Mergers and Acquisitions in India – New Issue of India Briefing Magazine Out Now
In this issue
- M&A Activity in India 2022: Trends and Outlook
- Regulatory Framework Governing Mergers and Acquisitions in India
- Procedure to Navigate a Successful M&A Deal in India
In the rapidly transforming business landscape, C-suite executives are developing agile and adaptable techniques to embrace new disruptive business realities through acquisitions, amalgamations, and fundraising. Such considerations have exponentially spurred merger and acquisition (M&A) deal activity, both in India and worldwide. Consequently, despite economic headwinds, 598 deals valued at US$112.07 billion took place in 2021 in India.

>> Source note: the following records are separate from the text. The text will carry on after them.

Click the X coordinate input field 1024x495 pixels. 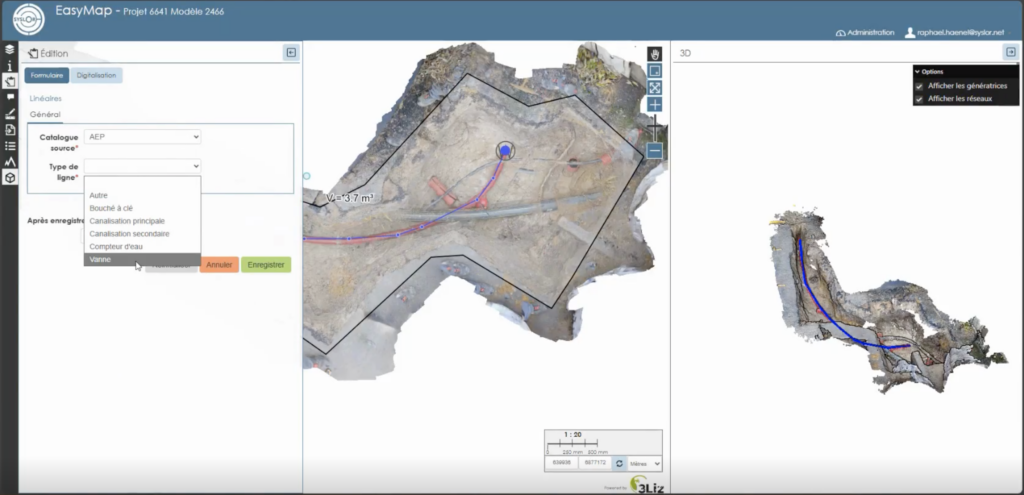point(560,464)
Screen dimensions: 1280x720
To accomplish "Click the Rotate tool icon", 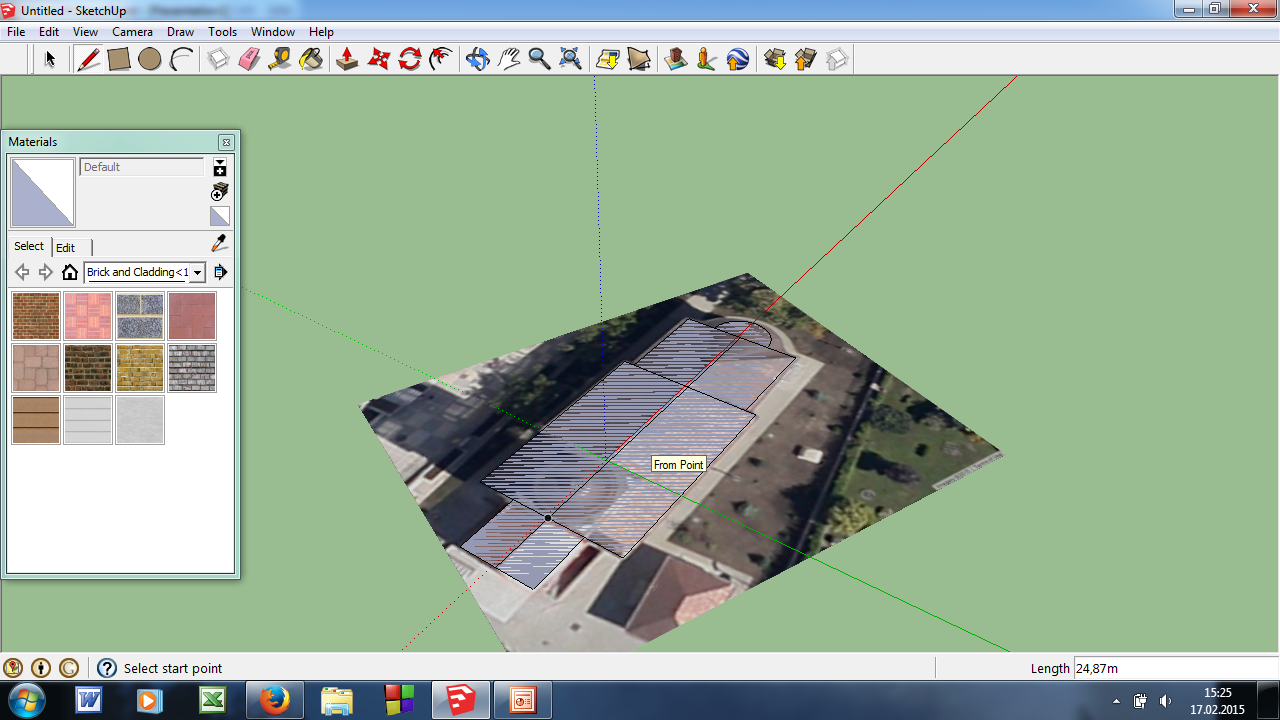I will pyautogui.click(x=409, y=59).
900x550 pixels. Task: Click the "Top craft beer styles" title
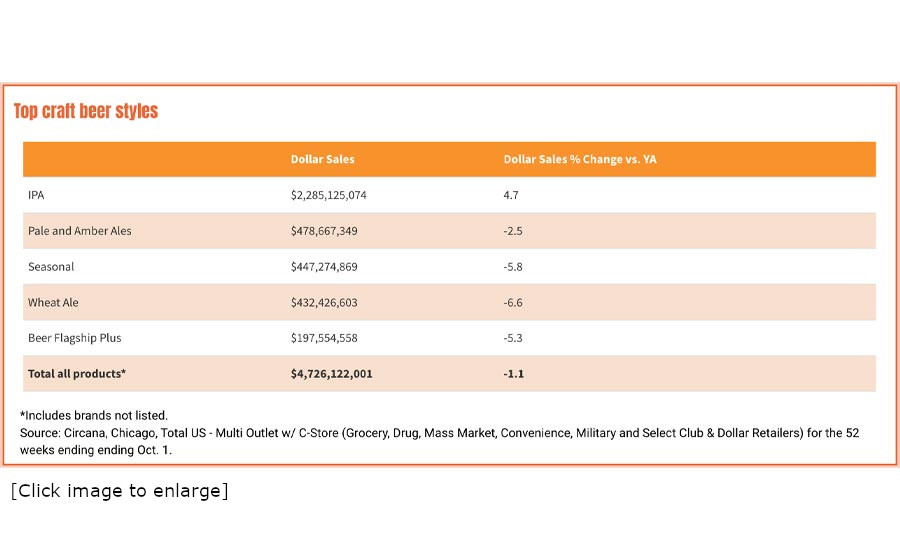(x=86, y=111)
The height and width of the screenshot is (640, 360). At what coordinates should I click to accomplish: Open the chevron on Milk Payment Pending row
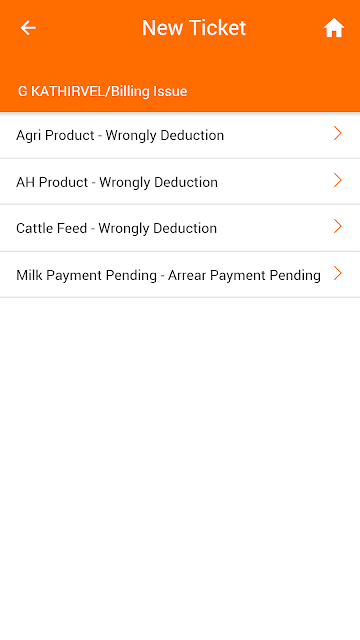337,273
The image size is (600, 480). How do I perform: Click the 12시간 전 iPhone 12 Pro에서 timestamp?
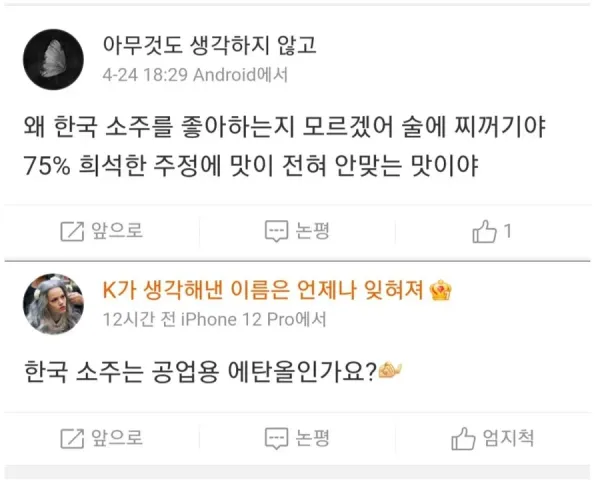coord(214,320)
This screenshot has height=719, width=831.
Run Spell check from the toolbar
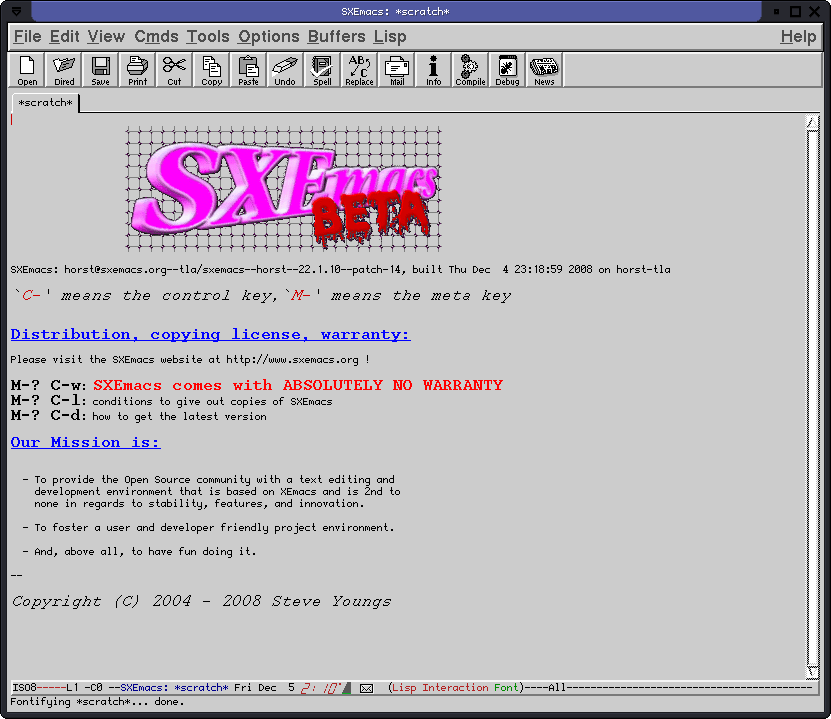(x=322, y=70)
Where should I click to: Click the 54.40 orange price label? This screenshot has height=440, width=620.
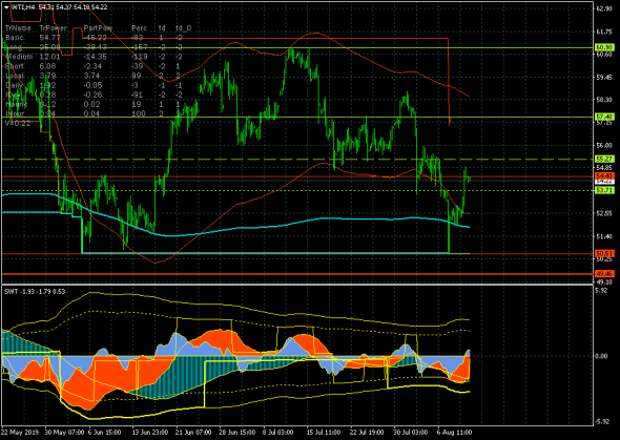click(x=603, y=176)
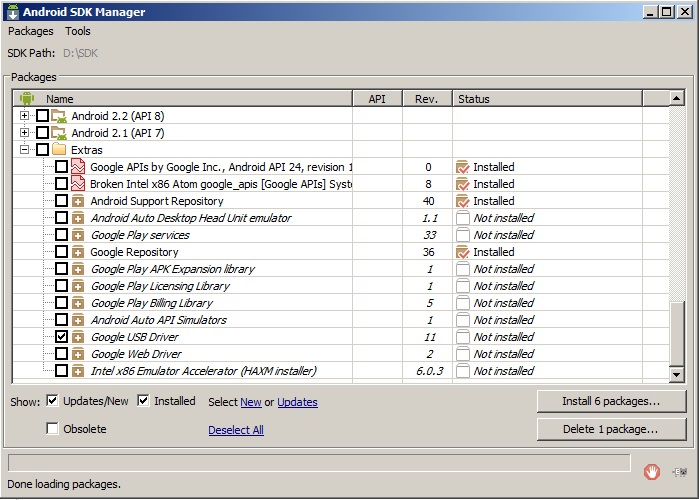The width and height of the screenshot is (699, 500).
Task: Open the Packages menu
Action: (x=30, y=31)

The COVID-19 pandemic also facilitated this growth in deal activity as it gave rise to several multi-sector digital disruptors in finance, retail, technology, logistics, etc. Other enabling factors include the convergence of mobility and digital commerce, the metaverse, and virtual evolution of services, such as for health and wellness.
M&A transactions both drive growth within and open access to new markets, along with providing many other sops, such as tax benefits, increased brand value, and capability expansion. In 2021, more than 70 percent of the deals concluded in India were linked to innovation from the technology sector, with an inclination towards consumer goods, marketplace platforms, FinTech, and EdTech companies. The 2022-23 M&A outlook for India will remain pivoted towards future growth engines like digital, renewables, electric vehicles, Healthtech, FinTech, etc. Alongside large corporations, startup unicorns are now becoming major acquirers.
The upward deal momentum has also been sustained by pragmatic reforms in the Indian regulatory landscape governing M&A. The reforms have fast tracked the process of amalgamation in India, with exceptions in few cases. Nonetheless, investors and foreign entities should note that various legal provisions in the country’s company, securities, tax, foreign exchange, and sector-specific laws are applicable to M&A deals struck in India.
Various factors must be considered while deciding to pursue an M&A. These include commercial aspects, detailed due diligence, identifying potential issues with costs or cultural conflicts, or any negative impact on existing or new customers. It is important for the buyer to ascertain the attached obligations, litigation risks, contingent liabilities, and much more, prior to finalizing their deals.
In this issue of India Briefing Magazine, we analyze the latest M&A activity in India, focusing on the sectors gaining the most traction, and dissect how these trends will shape future developments. We also walk you through the regulatory landscape governing the Indian M&A ecosystem and provide a comprehensive guide to the relevant technical procedures required to successfully navigate the M&A dealmaking process in India.